Draft evasion was surprisingly common. One key reason that it was possible for many Southerners to escape conscription was the “primitive” state of governmental record keeping in the South. In those days, prior to Social Security and its near-universal tracking of people, government officials often lacked accurate information about citizens’ residences and ages. Referring to James Scott’s important book Seeing Like a State, Keith contends that Southern states hadn’t yet perfected the techniques used by modern governments to “see” their populations and thereby subject them to control. No doubt, some young men in the South survived owing to the fact that “their” officials didn’t know as much about them as officials in the Northern states knew about young men there.

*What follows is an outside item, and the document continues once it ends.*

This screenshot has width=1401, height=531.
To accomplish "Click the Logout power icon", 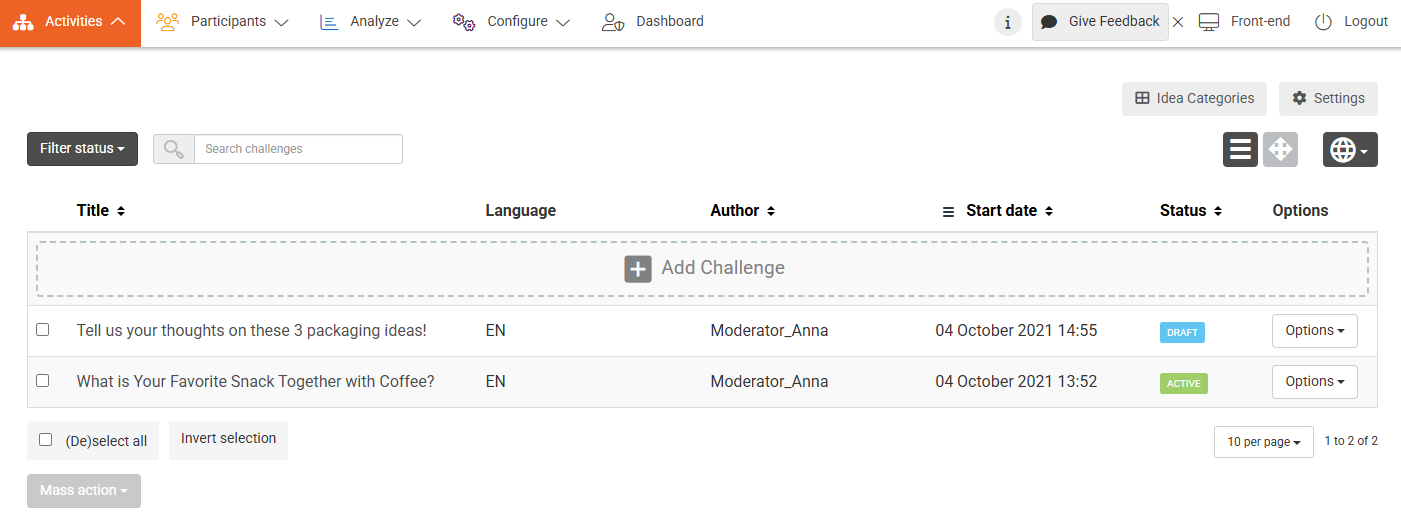I will pos(1323,22).
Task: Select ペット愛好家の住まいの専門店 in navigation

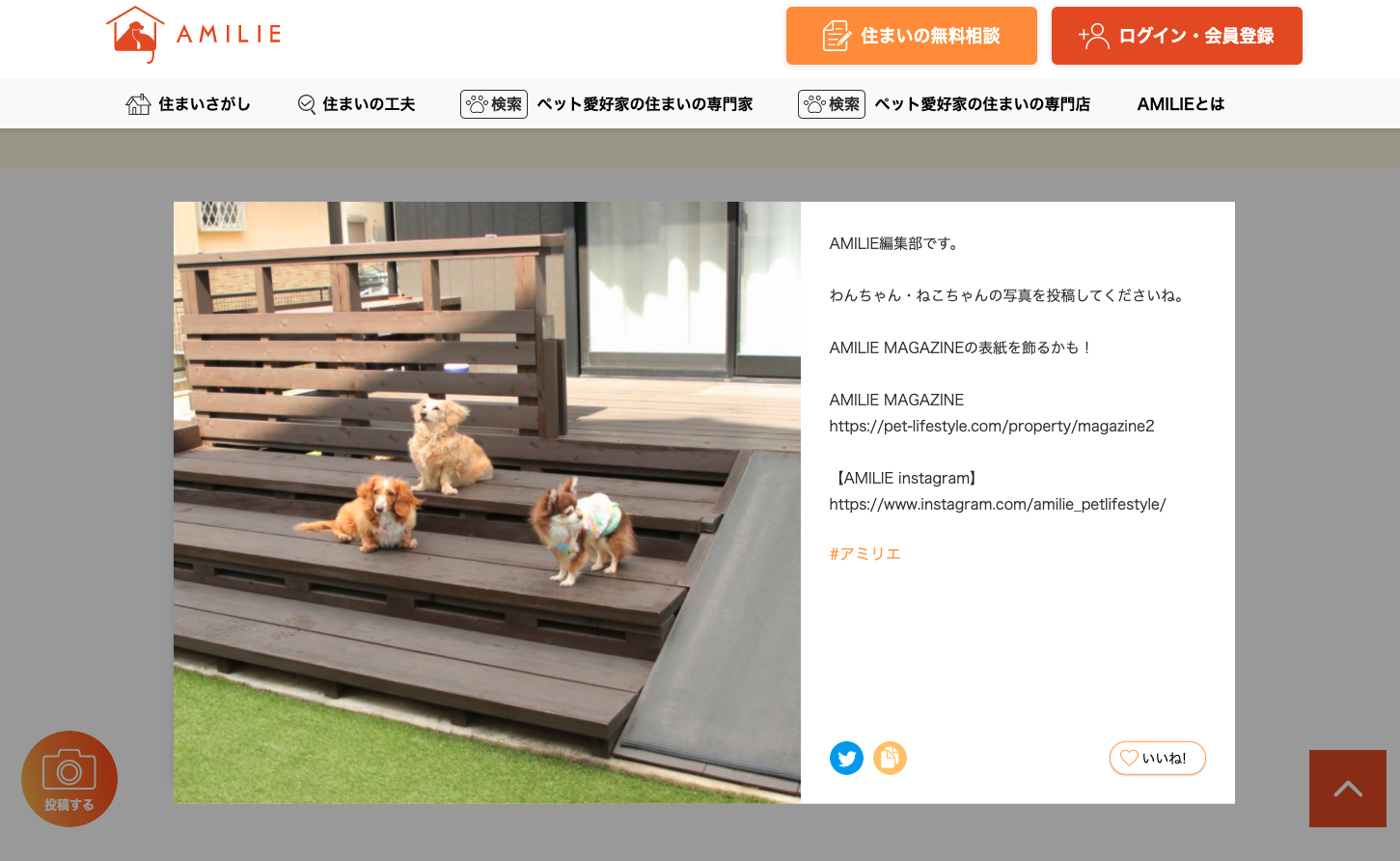Action: [x=982, y=104]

Among those who couldn’t evade the draft, there was a surprisingly high degree of resistance and desertion. Federal officials had a difficult time tracking down draft resisters and deserters from military camps, men who were often sheltered by sympathetic citizens. Desertion rates, Keith’s research indicates, ranged from 7 percent in North Carolina to more than 20 percent in Florida. Desertion was not just a southern phenomenon, however; in New York, the desertion rate was higher than 13 percent. Blood was shed in more than a few of the forays where officials went to apprehend men who were supposed to be in the army, but preferred their freedom instead.
Rich Man’s War, Poor Man’s Fight gives the reader a unique view of the United States in its first modern war, the extraordinary lengths to which the government was willing to go to choke off dissent, and the reaction to the war in a region of the country that most people would assume reflexively supported a Democratic president who had done his utmost to generate war fever in the nation. It is a truly original piece of historical analysis.
My sole complaint is that Keith makes it sound as though the only opposition to the war came from the American Left. (Some of those leftists, it should be noted, were war enthusiasts later when Stalin attacked nations such as Poland and Finland. Their opposition to American involvement in World War I was opportunistic rather than based on a principled rejection of militarism.)
While it wasn’t her aim to give a thorough catalogue of the Americans who didn’t buy the war hysteria, Keith might at some point have noted that there were libertarian opponents such as Albert Jay Nock and H.L. Mencken. The phrase “rich man’s war” was a calumny on the many wealthy who wanted the United States to stay out of the war. World War I was mostly a poor man’s fight, but it would have been more accurate to call it an interventionist politicians’ war. But for them, America would have stayed at peace.
That imbalance aside, this is an excellent work that reveals much about militarism and its enemies in early 20th-century America.